3. **If Ambiguous, ASK USER (Priority 3)**
   - "I see you have [PRD/ADR/Epic/Stories]. Should I create:
     - (A) System-level test design (PRD + ADR → Architecture doc + QA doc)?
     - (B) Epic-level test design (Epic → Single test plan)?"

**Mode Descriptions:**

**System-Level Mode (PRD + ADR Input)**
- **When to use:** Early in project (Phase 3 Solutioning), architecture being designed
- **Input:** PRD, ADR, architecture.md (optional)
- **Output:** TWO documents
  - `test-design-architecture.md` (for Architecture/Dev teams)
  - `test-design-qa.md` (for QA team)
- **Focus:** Testability assessment, ASRs, NFR requirements, Sprint 0 setup

**Epic-Level Mode (Epic + Stories Input)**
- **When to use:** During implementation (Phase 4), per-epic planning
- **Input:** Epic, Stories, tech-specs (optional)
- **Output:** ONE document
  - `test-design-epic-{N}.md` (combined risk assessment + test plan)
- **Focus:** Risk assessment, coverage plan, execution order, quality gates

**Key Insight: TEA Works Standalone OR Integrated**

**Standalone (No BMad artifacts):**
- User provides PRD + ADR → System-Level Mode
- User provides Epic description → Epic-Level Mode
- TEA doesn't mandate full BMad workflow

**BMad-Integrated (Full workflow):**
- BMad creates `sprint-status.yaml` → Automatic Epic-Level detection
- BMad creates PRD, ADR, architecture.md → Automatic System-Level detection
- TEA leverages BMad artifacts for richer context

**Message to User:**
> You don't need to follow full BMad methodology to use TEA test-design.
> Just provide PRD + ADR for system-level, or Epic for epic-level.
> TEA will auto-detect and produce appropriate documents.

**Halt Condition:** If mode cannot be determined AND user intent unclear AND required files missing, HALT and notify user:
- "Please provide either: (A) PRD + ADR for system-level test design, OR (B) Epic + Stories for epic-level test design"

---

## Step 1: Load Context (Mode-Aware)

**Mode-Specific Loading:**

### System-Level Mode (Phase 3)

1. **Read Architecture Documentation**
   - Load architecture.md or tech-spec (REQUIRED)
   - Load PRD.md for functional and non-functional requirements
   - Load epics.md for feature scope
   - Identify technology stack decisions (frameworks, databases, deployment targets)
   - Note integration points and external system dependencies
   - Extract NFR requirements (performance SLOs, security requirements, etc.)

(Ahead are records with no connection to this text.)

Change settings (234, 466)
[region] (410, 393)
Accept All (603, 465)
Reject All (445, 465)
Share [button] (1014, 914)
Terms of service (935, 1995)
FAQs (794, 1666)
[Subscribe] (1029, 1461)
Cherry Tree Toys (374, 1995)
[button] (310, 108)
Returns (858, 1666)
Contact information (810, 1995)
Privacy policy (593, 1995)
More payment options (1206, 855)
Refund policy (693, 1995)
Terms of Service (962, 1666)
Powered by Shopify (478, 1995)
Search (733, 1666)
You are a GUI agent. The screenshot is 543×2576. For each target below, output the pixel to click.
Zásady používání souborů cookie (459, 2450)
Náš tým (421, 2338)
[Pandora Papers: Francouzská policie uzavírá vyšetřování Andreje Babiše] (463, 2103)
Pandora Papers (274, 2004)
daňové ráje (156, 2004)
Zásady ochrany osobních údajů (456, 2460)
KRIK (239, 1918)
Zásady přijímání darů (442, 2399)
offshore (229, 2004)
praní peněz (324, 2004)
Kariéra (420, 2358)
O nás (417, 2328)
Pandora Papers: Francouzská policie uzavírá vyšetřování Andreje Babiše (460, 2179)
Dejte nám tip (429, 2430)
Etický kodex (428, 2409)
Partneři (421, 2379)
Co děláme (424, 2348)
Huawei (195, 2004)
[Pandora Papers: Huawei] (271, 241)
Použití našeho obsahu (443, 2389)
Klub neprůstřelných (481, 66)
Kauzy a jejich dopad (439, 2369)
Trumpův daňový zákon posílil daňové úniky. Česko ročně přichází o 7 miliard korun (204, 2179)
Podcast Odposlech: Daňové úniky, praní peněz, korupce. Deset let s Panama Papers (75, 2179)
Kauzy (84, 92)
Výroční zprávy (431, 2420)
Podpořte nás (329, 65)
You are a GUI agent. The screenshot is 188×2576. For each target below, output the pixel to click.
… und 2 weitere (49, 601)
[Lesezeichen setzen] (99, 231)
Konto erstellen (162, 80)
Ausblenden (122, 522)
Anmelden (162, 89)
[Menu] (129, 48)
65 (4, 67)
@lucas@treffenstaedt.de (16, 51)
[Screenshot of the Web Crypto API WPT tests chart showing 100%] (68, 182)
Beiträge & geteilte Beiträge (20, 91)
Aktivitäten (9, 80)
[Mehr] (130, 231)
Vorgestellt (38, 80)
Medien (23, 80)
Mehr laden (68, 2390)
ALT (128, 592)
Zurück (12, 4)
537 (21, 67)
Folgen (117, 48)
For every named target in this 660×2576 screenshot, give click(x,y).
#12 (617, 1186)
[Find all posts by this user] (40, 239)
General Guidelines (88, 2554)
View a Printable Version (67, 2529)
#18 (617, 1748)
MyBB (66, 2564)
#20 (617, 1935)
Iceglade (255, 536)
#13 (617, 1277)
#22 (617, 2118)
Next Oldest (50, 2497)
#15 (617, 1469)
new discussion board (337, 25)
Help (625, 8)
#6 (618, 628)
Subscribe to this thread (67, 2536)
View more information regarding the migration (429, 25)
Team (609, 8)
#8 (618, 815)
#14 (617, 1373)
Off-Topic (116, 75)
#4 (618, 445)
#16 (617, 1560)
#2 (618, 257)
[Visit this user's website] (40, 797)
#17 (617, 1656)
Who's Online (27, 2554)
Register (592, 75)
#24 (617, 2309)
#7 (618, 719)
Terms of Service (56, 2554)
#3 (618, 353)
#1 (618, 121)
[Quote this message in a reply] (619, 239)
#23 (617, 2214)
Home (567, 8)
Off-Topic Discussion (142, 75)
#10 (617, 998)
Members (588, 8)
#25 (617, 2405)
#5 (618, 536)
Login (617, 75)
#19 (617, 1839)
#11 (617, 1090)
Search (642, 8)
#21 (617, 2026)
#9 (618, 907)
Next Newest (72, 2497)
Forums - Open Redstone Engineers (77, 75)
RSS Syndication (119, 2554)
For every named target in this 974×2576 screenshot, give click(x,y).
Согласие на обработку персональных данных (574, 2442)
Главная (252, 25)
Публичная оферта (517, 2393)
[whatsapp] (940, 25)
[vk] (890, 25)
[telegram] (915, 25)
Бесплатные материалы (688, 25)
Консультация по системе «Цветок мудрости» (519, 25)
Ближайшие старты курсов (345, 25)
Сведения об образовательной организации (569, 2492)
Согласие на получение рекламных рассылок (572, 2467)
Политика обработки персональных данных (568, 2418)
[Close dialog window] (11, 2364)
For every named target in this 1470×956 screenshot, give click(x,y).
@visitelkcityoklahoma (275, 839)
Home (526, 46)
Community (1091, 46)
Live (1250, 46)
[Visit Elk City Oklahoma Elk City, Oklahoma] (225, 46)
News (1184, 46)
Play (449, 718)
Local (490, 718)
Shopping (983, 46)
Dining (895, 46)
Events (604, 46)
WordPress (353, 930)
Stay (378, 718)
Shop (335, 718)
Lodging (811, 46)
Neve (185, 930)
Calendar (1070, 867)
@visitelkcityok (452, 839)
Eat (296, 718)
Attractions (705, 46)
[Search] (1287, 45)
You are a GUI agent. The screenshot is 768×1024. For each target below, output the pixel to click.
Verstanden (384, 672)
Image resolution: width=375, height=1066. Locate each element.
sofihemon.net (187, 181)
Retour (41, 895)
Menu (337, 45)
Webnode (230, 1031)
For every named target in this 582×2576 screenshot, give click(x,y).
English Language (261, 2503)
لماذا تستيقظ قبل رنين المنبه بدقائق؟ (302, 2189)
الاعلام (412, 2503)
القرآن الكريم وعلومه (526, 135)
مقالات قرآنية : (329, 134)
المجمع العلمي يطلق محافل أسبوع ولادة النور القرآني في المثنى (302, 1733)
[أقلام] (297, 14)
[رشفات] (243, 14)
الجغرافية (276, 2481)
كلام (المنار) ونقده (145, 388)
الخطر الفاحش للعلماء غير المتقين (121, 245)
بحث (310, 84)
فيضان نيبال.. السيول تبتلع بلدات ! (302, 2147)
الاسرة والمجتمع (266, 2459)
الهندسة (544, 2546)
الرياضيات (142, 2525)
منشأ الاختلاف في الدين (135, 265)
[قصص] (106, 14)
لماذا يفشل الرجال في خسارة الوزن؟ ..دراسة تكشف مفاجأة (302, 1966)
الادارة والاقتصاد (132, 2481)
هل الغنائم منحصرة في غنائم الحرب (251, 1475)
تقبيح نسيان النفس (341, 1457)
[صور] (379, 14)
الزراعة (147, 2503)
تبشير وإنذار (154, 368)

2. **Check Playwright Utils Flag**

   Read `{config_source}` and check `config.tea_use_playwright_utils`.

   If true, note that `@seontechnologies/playwright-utils` provides utilities for test implementation. Reference in test design where relevant.

3. **Load Knowledge Base Fragments (System-Level)**

   **Critical:** Consult `src/bmm/testarch/tea-index.csv` to load:
   - `adr-quality-readiness-checklist.md` - 8-category 29-criteria NFR framework (testability, security, scalability, DR, QoS, deployability, etc.)
   - `test-levels-framework.md` - Test levels strategy guidance
   - `risk-governance.md` - Testability risk identification
   - `test-quality.md` - Quality standards and Definition of Done

4. **Analyze Existing Test Setup (if brownfield)**
   - Search for existing test directories
   - Identify current test framework (if any)
   - Note testability concerns in existing codebase

### Epic-Level Mode (Phase 4)

1. **Read Requirements Documentation**
   - Load PRD.md for high-level product requirements
   - Read epics.md or specific epic for feature scope
   - Read story markdown for detailed acceptance criteria
   - Identify all testable requirements

2. **Load Architecture Context**
   - Read architecture.md for system design
   - Read tech-spec for implementation details
   - Read test-design-architecture.md and test-design-qa.md (if exist from Phase 3 system-level test design)
   - Identify technical constraints and dependencies
   - Note integration points and external systems

3. **Analyze Existing Test Coverage**
   - Search for existing test files in `{test_dir}`
   - Identify coverage gaps
   - Note areas with insufficient testing
   - Check for flaky or outdated tests

4. **Load Knowledge Base Fragments (Epic-Level)**

   **Critical:** Consult `src/bmm/testarch/tea-index.csv` to load:
   - `risk-governance.md` - Risk classification framework (6 categories: TECH, SEC, PERF, DATA, BUS, OPS), automated scoring, gate decision engine, owner tracking (625 lines, 4 examples)
   - `probability-impact.md` - Risk scoring methodology (probability × impact matrix, automated classification, dynamic re-assessment, gate integration, 604 lines, 4 examples)
   - `test-levels-framework.md` - Test level selection guidance (E2E vs API vs Component vs Unit with decision matrix, characteristics, when to use each, 467 lines, 4 examples)
   - `test-priorities-matrix.md` - P0-P3 prioritization criteria (automated priority calculation, risk-based mapping, tagging strategy, time budgets, 389 lines, 2 examples)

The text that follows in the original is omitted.